- Exercise brief:
Copy out the records word for word, beginning at the line containing "Click the Upload arrow toolbar icon" and ending after the line containing "click(45, 134)".
** Start of Excerpted records **
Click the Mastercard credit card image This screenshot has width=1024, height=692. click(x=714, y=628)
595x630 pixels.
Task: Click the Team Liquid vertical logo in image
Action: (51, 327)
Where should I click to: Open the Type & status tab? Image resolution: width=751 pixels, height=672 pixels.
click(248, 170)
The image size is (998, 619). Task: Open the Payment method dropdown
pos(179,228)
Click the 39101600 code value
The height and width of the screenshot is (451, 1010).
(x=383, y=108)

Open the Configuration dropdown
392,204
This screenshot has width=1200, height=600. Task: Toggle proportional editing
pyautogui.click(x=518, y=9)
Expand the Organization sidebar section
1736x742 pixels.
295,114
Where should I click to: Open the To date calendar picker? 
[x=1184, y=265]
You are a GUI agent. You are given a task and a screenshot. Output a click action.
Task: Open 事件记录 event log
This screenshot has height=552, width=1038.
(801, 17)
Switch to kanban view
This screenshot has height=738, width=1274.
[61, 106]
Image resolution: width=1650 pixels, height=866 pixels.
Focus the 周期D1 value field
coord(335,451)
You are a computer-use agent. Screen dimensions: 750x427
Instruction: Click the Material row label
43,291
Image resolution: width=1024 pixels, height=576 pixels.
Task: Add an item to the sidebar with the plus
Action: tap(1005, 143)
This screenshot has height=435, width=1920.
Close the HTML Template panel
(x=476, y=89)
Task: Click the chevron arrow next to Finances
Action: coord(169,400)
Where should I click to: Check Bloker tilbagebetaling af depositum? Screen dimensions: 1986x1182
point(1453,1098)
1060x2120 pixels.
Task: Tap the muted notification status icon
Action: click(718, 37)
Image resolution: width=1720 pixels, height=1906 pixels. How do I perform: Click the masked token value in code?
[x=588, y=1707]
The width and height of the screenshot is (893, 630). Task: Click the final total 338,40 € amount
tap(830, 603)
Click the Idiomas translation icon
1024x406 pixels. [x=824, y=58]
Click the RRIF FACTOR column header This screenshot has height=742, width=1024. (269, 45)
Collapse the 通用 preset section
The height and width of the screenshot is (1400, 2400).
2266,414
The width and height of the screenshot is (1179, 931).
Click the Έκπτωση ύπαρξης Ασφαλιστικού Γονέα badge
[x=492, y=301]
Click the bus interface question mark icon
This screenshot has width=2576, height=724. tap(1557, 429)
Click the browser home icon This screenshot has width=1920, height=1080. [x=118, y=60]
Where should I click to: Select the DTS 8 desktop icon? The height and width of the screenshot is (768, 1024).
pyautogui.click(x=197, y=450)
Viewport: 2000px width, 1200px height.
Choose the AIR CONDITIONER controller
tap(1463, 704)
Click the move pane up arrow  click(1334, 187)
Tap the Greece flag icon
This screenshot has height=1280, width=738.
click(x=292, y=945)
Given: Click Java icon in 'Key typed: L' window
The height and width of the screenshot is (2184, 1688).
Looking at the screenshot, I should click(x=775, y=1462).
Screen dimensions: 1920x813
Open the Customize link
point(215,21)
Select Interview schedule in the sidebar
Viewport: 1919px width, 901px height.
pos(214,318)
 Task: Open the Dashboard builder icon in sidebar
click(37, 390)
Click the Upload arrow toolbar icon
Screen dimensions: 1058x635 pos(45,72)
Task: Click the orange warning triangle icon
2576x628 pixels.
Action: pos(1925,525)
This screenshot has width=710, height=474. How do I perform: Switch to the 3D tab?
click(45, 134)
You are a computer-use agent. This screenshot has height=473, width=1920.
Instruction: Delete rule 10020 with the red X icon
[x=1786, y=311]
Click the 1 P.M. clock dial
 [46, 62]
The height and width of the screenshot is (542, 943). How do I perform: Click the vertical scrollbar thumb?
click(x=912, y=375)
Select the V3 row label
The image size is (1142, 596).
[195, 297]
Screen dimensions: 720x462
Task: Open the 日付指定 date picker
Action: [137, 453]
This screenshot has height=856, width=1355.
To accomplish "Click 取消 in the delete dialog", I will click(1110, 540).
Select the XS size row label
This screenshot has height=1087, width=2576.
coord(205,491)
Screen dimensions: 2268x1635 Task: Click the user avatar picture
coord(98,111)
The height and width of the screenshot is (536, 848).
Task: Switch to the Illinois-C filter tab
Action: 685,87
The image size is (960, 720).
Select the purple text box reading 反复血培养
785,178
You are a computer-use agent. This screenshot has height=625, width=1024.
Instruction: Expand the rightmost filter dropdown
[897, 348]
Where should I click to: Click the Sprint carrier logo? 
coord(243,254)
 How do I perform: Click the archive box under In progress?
** End of Excerpted records **
- Exercise output:
Click the Upload arrow toolbar icon
Screen dimensions: 1058x635 pos(45,72)
Task: Click the orange warning triangle icon
2576x628 pixels.
Action: pos(1925,525)
This screenshot has width=710, height=474. How do I perform: Switch to the 3D tab?
click(45, 134)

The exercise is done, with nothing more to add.